Still Working 9 to 5 is a new documentary from co-producers and co-directors Camille Hardman and Gary Lane, with Gary’s Twin brother Larry Lane and Steve Summers, Dolly’s creative manager as Executive Producers. The film is edited by female editors Oreet Rees and Elisa Bonora and explores the iconic and groundbreaking 1980 film 9-5 starring Jane Fonda, Lily Tomlin, and Dolly Parton. The documentary features a full original cast reunion with Fonda, Tomlin, Parton, and Dabney Coleman, who played the original sexist, egotistical, lying, hypocritical bigot, Mr. Hart.
The documentary explores the inspiration behind the film and title song, as well as its lasting impact on popular culture. The documentary also explores 40 years of the fim’s legacy that dives into the 9 to 5 TV series. In it, interviewing Oscar winner Rita Moreno who played TV’s Violet Newstead, as well Oscar winner Allison Janney who played Violet Newstead in the 2009 Broadway musical of 9 to 5.

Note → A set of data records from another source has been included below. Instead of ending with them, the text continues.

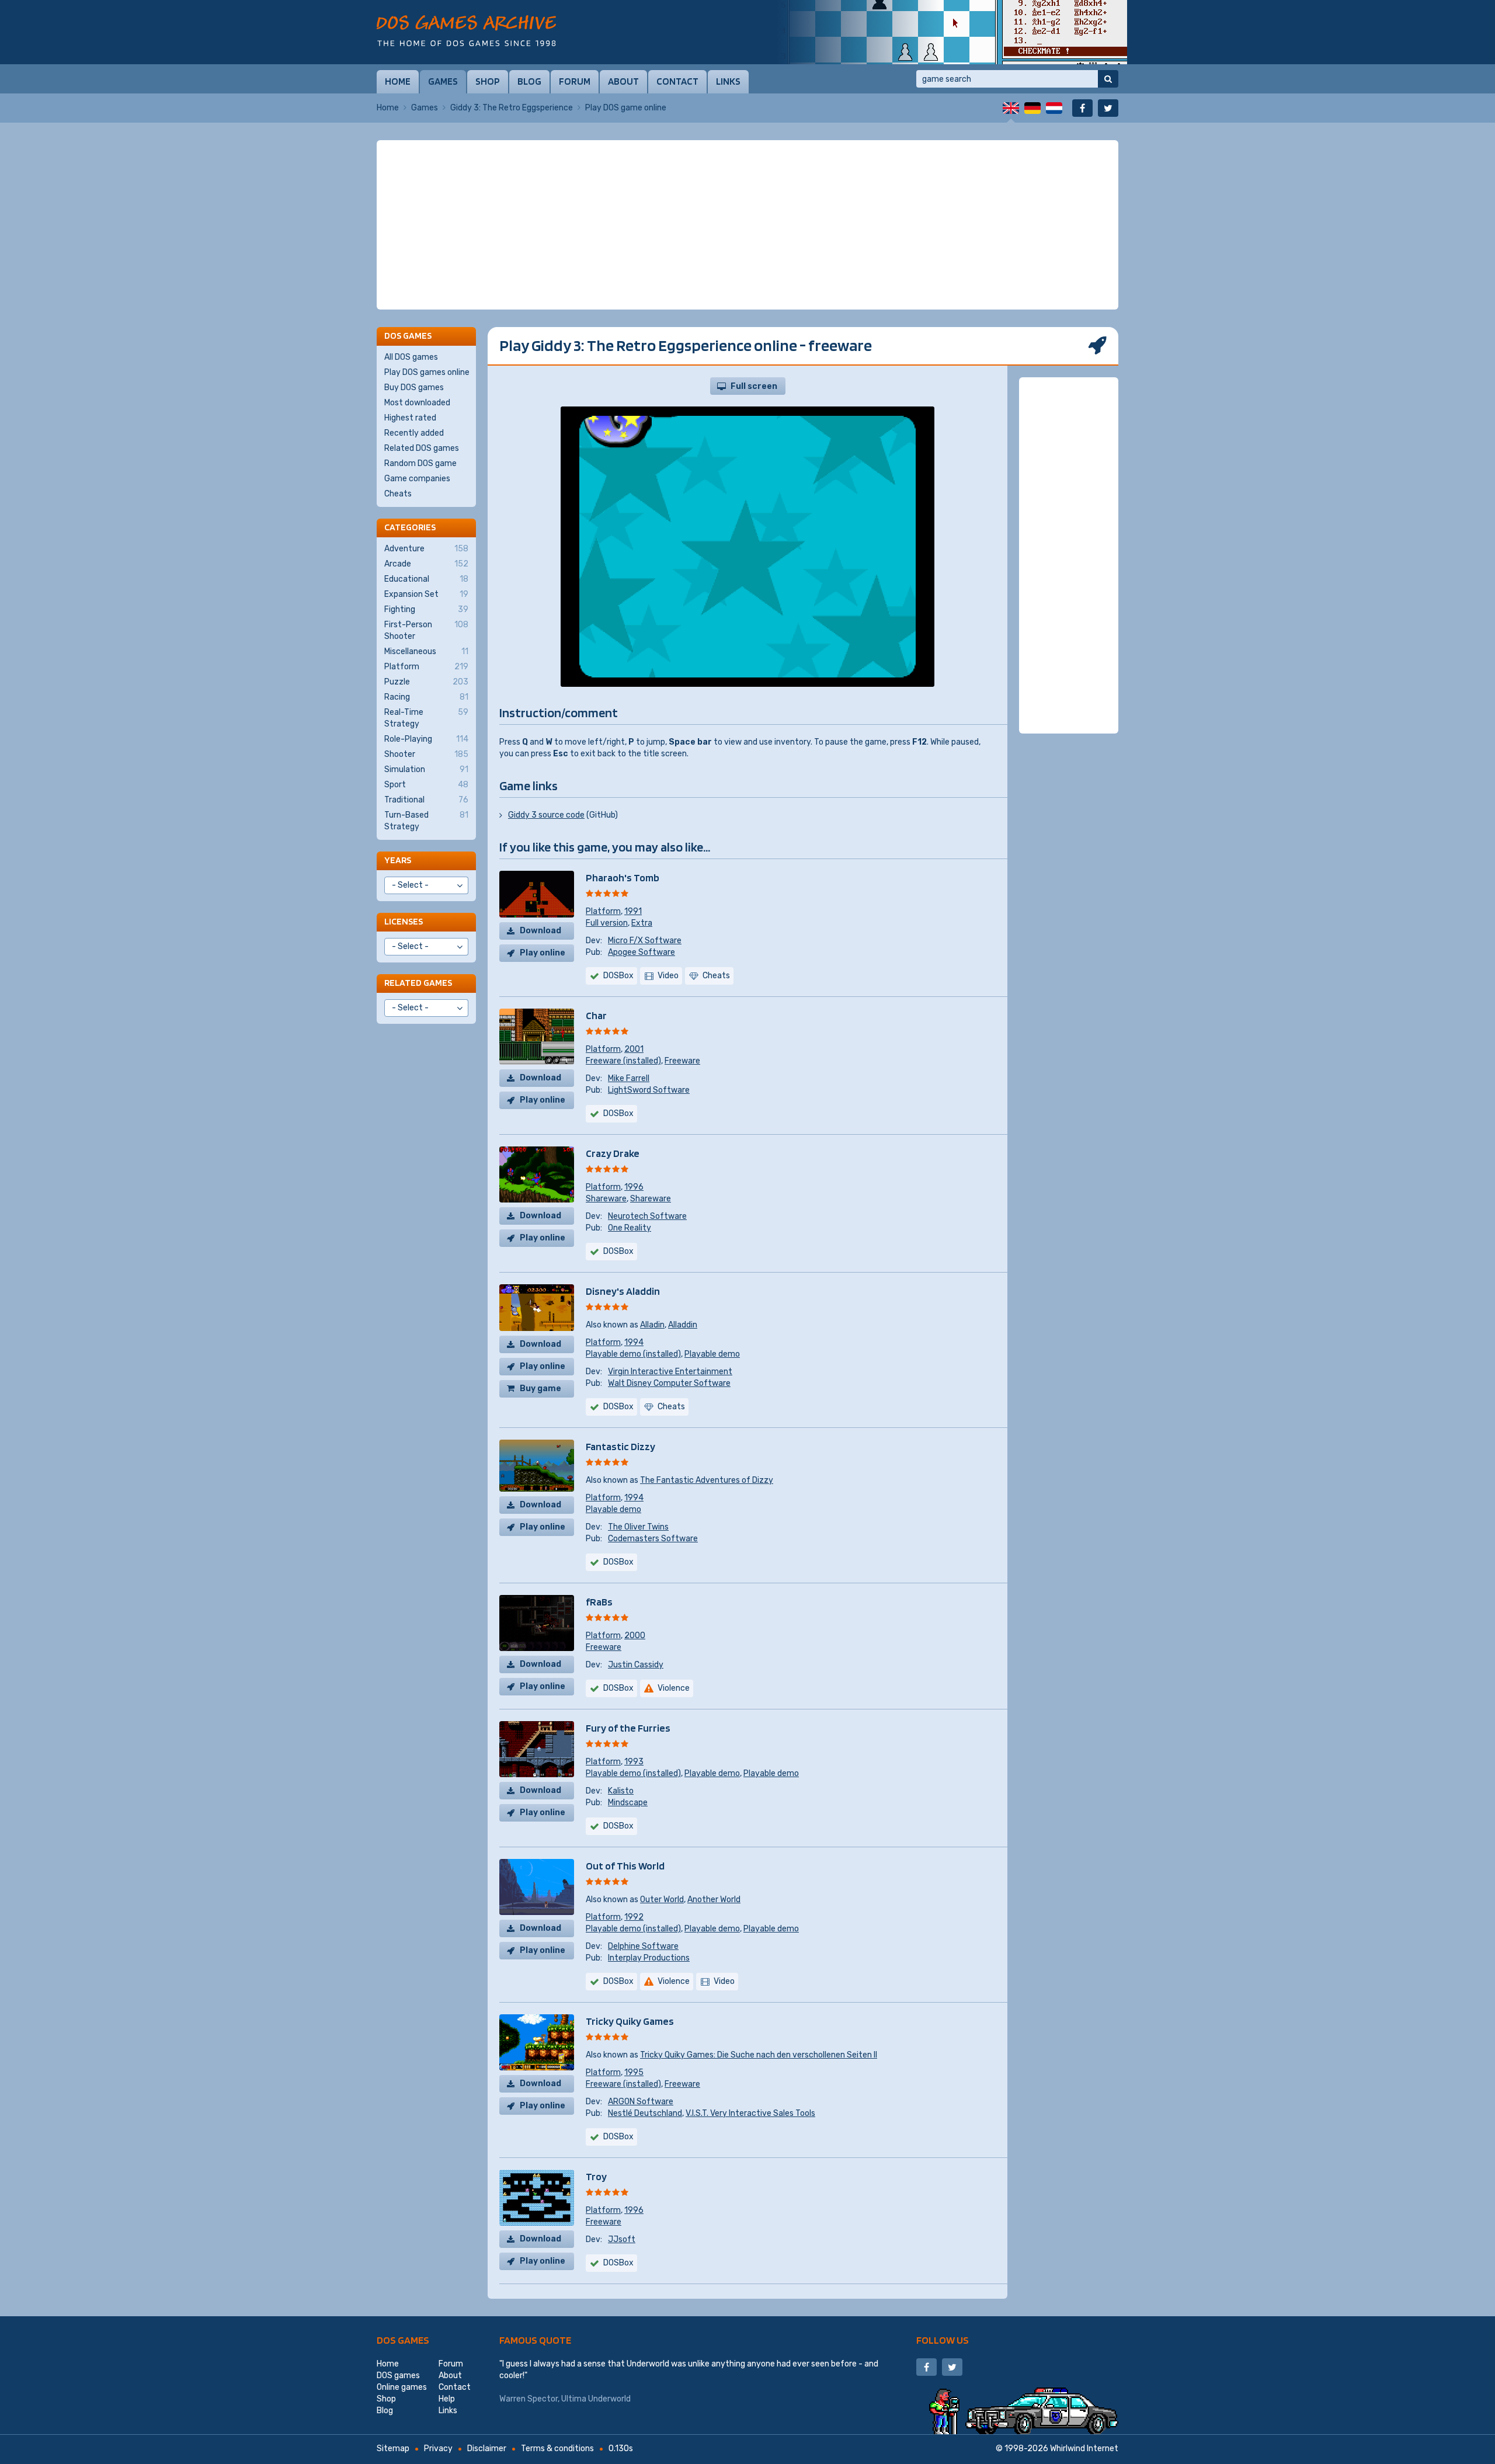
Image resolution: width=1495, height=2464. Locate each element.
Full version (607, 923)
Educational (426, 579)
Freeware (682, 1061)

The film perfectly mirrors the 40 years of the working women’s movement and highlights the intersection of key feminist touchstones. What makes this documentary so powerful and emotive is that while it has an in depth exploration of its origin and conception, including subsequent spinoffs, the Lane brothers examine the social climate and movements that it gave birth to.

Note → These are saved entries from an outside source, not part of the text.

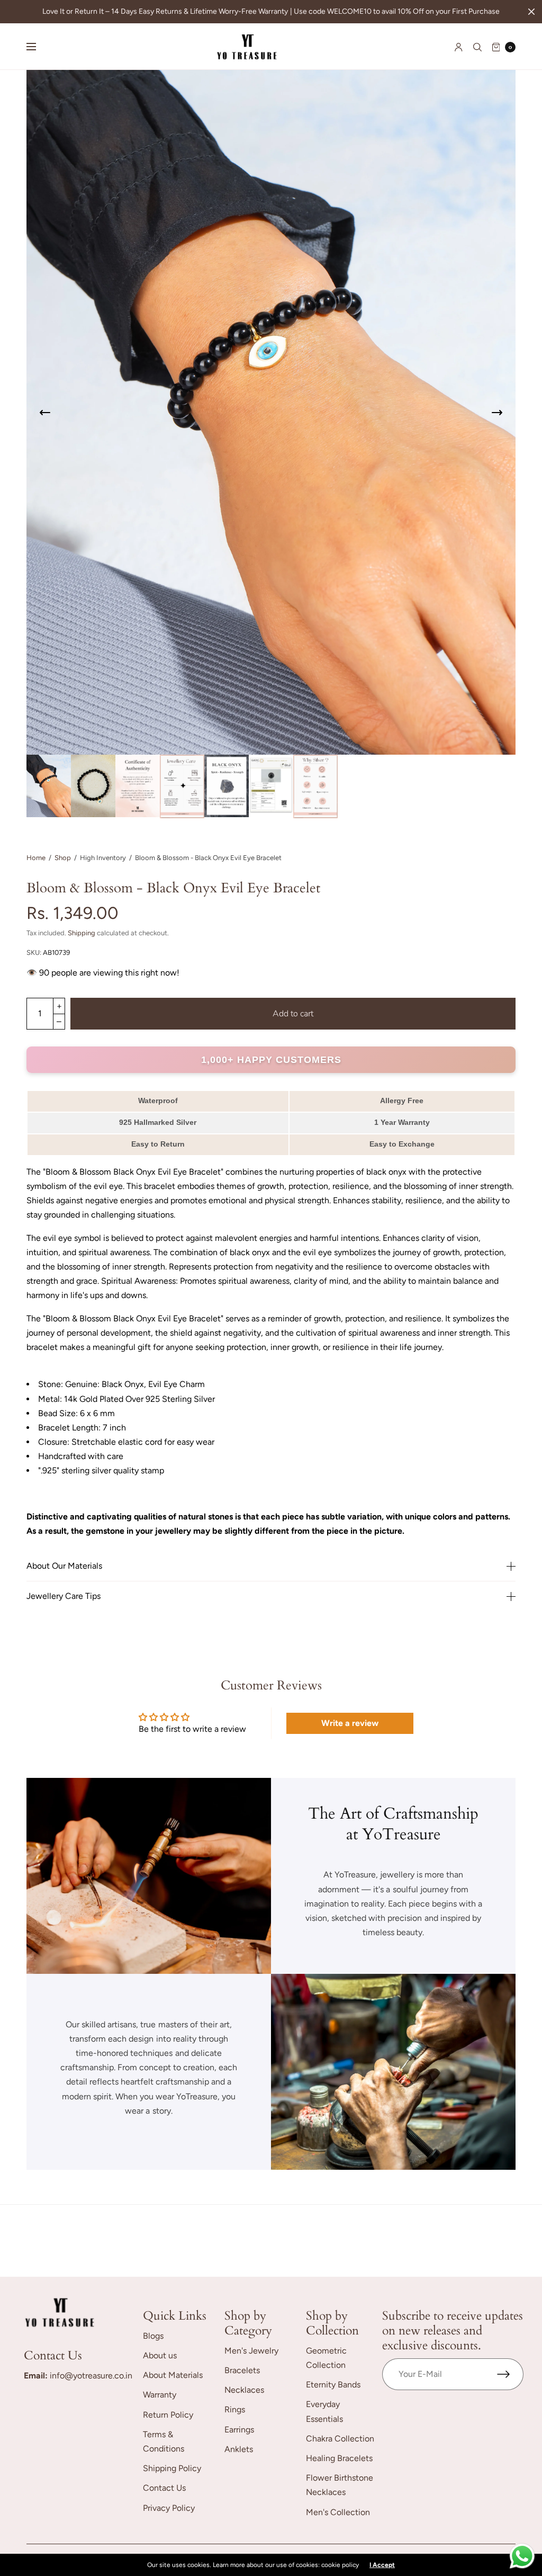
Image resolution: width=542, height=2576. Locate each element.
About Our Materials (64, 1566)
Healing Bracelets (339, 2458)
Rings (234, 2409)
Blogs (153, 2336)
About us (160, 2355)
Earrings (239, 2430)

In the film, viewers are introduced to the social movements that made 9 to 5 not only possible, but so important for its time. What the Lane brothers accomplish in their documentary is the revelation that 9 to 5 was a direct response to 2nd wave feminism in the States and the story and much of the character’s experiences in it were directly inspired by the hardships and tribulations women in the workforce were facing in late 1970s capitalist America.
The documentary features a new version of the classic song, this time performed by Kelly Clarkson and Dolly Parton herself as a slow, harrowing duet. Dolly specifically requested to re-record the song in a new, somber way, stripping the song of its fast paced, country roots as to show the progress women still have to make in the workforce and Western culture. By ending the film with this new arrangement, it beckons to listeners to not give up the good fight and become complacent, but rather continue to fight for the causes that inspired 9 to 5 and its subsequent adaptations.

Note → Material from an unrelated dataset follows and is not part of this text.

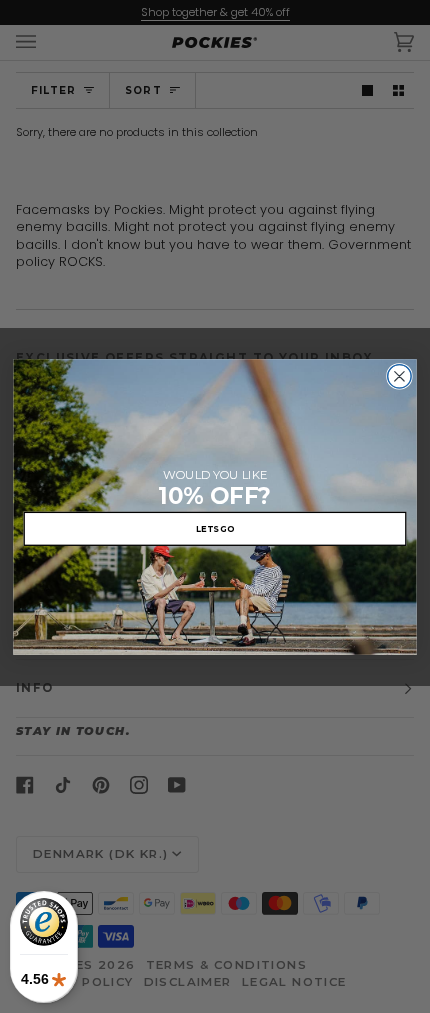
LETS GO (215, 528)
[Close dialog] (400, 376)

While the film perfectly examines the film and Dolly’s title song, what makes it so powerful is that it shows that 9 to 5 transcends film and song, and instead is a movement that is still growing. What Still Working 9 to 5 reveals to its viewers is that while progress has been made for women in Western society, so much work is yet to be done and women are still working hard 9-5.
Still working 9-5 is currently showing at festivals and screenings across the US, but you can stream the original film that started it all on Disney+ in Europe.